<<<<
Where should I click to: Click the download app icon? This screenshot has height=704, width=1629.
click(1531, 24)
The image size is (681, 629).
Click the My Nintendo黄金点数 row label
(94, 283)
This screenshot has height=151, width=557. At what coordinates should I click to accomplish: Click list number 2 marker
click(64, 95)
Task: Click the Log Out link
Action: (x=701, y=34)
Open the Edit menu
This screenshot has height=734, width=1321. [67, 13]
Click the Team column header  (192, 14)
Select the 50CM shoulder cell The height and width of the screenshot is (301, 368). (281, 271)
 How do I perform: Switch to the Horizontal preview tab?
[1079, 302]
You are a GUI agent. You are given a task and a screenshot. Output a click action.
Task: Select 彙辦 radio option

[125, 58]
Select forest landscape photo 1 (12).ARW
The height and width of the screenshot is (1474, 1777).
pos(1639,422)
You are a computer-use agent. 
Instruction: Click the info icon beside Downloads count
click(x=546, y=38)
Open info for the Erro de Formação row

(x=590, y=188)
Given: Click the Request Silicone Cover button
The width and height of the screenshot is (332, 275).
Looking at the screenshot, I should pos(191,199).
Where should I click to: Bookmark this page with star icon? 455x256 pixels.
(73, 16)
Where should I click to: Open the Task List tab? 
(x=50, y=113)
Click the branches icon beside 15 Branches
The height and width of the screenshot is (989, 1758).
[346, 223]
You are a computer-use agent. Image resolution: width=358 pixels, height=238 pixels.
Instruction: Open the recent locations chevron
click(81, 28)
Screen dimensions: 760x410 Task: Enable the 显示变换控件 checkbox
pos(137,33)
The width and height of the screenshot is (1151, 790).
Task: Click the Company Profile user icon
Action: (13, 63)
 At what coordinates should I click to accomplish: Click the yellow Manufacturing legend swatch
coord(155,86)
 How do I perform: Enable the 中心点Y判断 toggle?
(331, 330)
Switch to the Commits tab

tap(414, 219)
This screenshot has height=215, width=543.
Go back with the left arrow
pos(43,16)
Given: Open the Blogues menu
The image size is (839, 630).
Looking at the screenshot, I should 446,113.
>>>>
◆ **OBJECTIVE**: Print every one of the rows above again, line for line and unchanged.

◆ **ANSWER**:
Where should I click to: Click the download app icon? This screenshot has height=704, width=1629.
click(1531, 24)
The image size is (681, 629).
Click the My Nintendo黄金点数 row label
(94, 283)
This screenshot has height=151, width=557. At what coordinates should I click to accomplish: Click list number 2 marker
click(64, 95)
Task: Click the Log Out link
Action: (x=701, y=34)
Open the Edit menu
This screenshot has height=734, width=1321. [67, 13]
Click the Team column header  (192, 14)
Select the 50CM shoulder cell The height and width of the screenshot is (301, 368). (281, 271)
 How do I perform: Switch to the Horizontal preview tab?
[1079, 302]
You are a GUI agent. You are given a task and a screenshot. Output a click action.
Task: Select 彙辦 radio option

[125, 58]
Select forest landscape photo 1 (12).ARW
The height and width of the screenshot is (1474, 1777).
pos(1639,422)
You are a computer-use agent. 
Instruction: Click the info icon beside Downloads count
click(x=546, y=38)
Open info for the Erro de Formação row

(x=590, y=188)
Given: Click the Request Silicone Cover button
The width and height of the screenshot is (332, 275).
Looking at the screenshot, I should pos(191,199).
Where should I click to: Bookmark this page with star icon? 455x256 pixels.
(73, 16)
Where should I click to: Open the Task List tab? 
(x=50, y=113)
Click the branches icon beside 15 Branches
The height and width of the screenshot is (989, 1758).
[346, 223]
You are a computer-use agent. Image resolution: width=358 pixels, height=238 pixels.
Instruction: Open the recent locations chevron
click(81, 28)
Screen dimensions: 760x410 Task: Enable the 显示变换控件 checkbox
pos(137,33)
The width and height of the screenshot is (1151, 790).
Task: Click the Company Profile user icon
Action: (13, 63)
 At what coordinates should I click to accomplish: Click the yellow Manufacturing legend swatch
coord(155,86)
 How do I perform: Enable the 中心点Y判断 toggle?
(331, 330)
Switch to the Commits tab

tap(414, 219)
This screenshot has height=215, width=543.
Go back with the left arrow
pos(43,16)
Given: Open the Blogues menu
The image size is (839, 630).
Looking at the screenshot, I should 446,113.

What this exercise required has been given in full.